There are 3 types of programs on edX: XSeries Programs, MicroMasters Programs and Professional Certificate Programs. XSeries program offers an XSeries certificate after earning a verified certificate for all of the courses in the program. MicroMasters programs are a series of graduate level courses that can be taken for credit in a specific career field. After earning a MicroMasters certificate, it is possible to apply to a university that offers credit for those MicroMasters courses.

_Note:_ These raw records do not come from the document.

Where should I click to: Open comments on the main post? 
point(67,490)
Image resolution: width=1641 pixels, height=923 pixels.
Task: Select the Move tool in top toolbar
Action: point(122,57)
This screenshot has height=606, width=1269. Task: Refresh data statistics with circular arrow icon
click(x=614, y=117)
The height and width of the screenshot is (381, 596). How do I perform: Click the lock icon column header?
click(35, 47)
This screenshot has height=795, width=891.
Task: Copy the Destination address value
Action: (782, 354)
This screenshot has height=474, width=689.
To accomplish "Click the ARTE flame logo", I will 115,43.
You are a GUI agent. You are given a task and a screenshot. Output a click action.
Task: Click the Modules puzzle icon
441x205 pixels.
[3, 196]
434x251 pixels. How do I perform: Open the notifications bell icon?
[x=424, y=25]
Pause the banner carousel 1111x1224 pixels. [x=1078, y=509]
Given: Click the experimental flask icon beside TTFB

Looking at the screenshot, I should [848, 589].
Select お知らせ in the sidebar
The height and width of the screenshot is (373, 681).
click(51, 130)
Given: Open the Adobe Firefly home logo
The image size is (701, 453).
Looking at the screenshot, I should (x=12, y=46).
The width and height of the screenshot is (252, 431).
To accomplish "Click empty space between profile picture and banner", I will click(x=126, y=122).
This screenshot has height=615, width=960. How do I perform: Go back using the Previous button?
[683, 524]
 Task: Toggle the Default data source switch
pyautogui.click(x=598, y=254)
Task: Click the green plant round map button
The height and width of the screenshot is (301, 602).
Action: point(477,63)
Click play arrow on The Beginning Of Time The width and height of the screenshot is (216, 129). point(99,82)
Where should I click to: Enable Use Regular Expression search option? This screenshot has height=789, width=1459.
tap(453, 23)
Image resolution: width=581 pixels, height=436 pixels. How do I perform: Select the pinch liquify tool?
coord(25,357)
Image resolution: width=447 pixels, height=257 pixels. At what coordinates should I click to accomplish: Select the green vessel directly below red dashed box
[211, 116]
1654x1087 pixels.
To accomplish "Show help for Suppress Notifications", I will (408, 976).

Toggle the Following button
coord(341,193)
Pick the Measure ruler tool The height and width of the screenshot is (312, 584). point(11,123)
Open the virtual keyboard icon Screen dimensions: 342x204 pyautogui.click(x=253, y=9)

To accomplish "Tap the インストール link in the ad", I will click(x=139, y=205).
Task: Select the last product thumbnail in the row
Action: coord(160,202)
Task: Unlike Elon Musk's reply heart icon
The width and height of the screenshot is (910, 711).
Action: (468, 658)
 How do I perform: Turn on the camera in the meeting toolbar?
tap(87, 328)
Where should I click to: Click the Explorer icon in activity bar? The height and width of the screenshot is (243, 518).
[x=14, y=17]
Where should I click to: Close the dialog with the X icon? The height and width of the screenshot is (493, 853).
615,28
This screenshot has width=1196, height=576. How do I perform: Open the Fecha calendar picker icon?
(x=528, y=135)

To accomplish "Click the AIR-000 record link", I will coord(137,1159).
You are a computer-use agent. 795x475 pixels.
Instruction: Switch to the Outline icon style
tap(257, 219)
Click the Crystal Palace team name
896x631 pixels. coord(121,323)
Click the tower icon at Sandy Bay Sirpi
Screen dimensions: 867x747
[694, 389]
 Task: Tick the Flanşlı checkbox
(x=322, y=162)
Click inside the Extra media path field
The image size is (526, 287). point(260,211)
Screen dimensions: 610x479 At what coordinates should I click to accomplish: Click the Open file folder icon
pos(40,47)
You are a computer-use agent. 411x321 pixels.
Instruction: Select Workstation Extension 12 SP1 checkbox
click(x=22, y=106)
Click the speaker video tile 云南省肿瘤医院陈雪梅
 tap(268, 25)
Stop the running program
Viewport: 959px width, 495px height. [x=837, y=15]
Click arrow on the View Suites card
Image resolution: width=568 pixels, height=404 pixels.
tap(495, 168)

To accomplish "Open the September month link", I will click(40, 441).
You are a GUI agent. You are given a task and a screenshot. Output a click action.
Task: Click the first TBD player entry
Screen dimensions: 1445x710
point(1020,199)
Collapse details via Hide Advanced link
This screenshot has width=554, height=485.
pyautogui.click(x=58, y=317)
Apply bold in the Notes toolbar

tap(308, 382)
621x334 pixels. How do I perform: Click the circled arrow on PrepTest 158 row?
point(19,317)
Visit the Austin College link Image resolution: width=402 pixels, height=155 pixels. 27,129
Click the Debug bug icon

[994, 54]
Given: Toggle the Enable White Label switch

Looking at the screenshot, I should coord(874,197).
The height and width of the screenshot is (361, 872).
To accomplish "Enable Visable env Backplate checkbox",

Professional Certificate programs are a series of career-oriented courses that teach critical skills in specific professional fields.

How to use it?

This post soon will be updated with links to my tutorials. Stay tuned.

Pros and cons:

Pros:

  • Content is created only by the highest class specialists connected with educational institutes,
  • Large and well-developed student’s manual,
  • You can attend every course for free,
  • You can participate in various educational programs,
  • Shareable certificates,
  • Financial aid available if needed,
  • Free and open-source platform,
  • Mobile app for iOS and Android (where you can download courses and learn offline).

Cons:

  • Certificates can be expensive,
  • Language support is quite limited and depends on community,
  • A bit archaic design of the site itself.

Conclusions:

Team of edX has developed a wonderful, open-source learning environment, which has been adjusted and used by some universities. However, the main site still works as a MOOCs distribution center and it has successfully gathered remarkable content with cooperation with e.g. Microsoft or Harvard University.

In one sentence:  I would recommend using edX to take part in high quality university courses.